PROBLEM STATEMENT:
Write the next part of the session notes on mindfulness of the body, picking up after their final sentence.

60 Mindfulness of the body (5)

Teaching pt1: Alan shares his translation of Ch. 13 of Shantideva’s Compendium of Practices on the 4 applications of mindfulness. The body is simply a configuration of various parts and compilation of various substances assembled by the agent which arises from karma. What is called the body? What is the referent for “my body”? Where is the body which has all these parts? The body didn’t come from the past, nor does it go into the future. In the present, the body is like space. The body is devoid of an agent or one who experiences it. It has no essence and is designated by transient labels. This is medicine which is designed to overcome attachment and reification. When doing the practice, it is important to look carefully in order to come to conclusive certainty. Not only did I not find it, but had it been there, I would’ve found it, and recognize that it is not there.
Meditation: mindfulness of the body. Your basecamp is settling body, speech, and mind in their natural state, and make the mind serviceable. At your own pace, scan the different parts of the body to try to pinpoint the referent for that which is called the body. What comes to mind when you think “my body” and try to locate it experientially. If nothing can be found which corresponds to “this is my body,” rest in that not finding and knowing that absence without distraction. Look at the space of the body and the experience of the 5 elements. Is there anything here that is “my body”? View your body like space, and rest without distraction.

THE DATA:
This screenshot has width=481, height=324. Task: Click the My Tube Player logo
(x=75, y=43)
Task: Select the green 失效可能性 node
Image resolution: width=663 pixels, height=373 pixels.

REPLY:
Teaching pt2: Alan comments that for Vajrayana practice, it is necessary to realize the emptiness of both self and phenomena. Realization of the emptiness of phenomena is needed in order to transmute our body, the environment, and beings into pure appearances. Our ordinary appearances arise from karma. In Vajrayana, all appearances are dissolved into emptiness, and through the power of samadhi, one is able to overwhelm ordinary appearances with pure appearances. In this way, one takes the result as the path. In dzogchen, when one breaks through to pristine awareness, pure perception arises spontaneously.
Q1. Does a program of study support shamatha practice and vice versa? Is study necessary in order to progress beyond stage 8 of shamatha?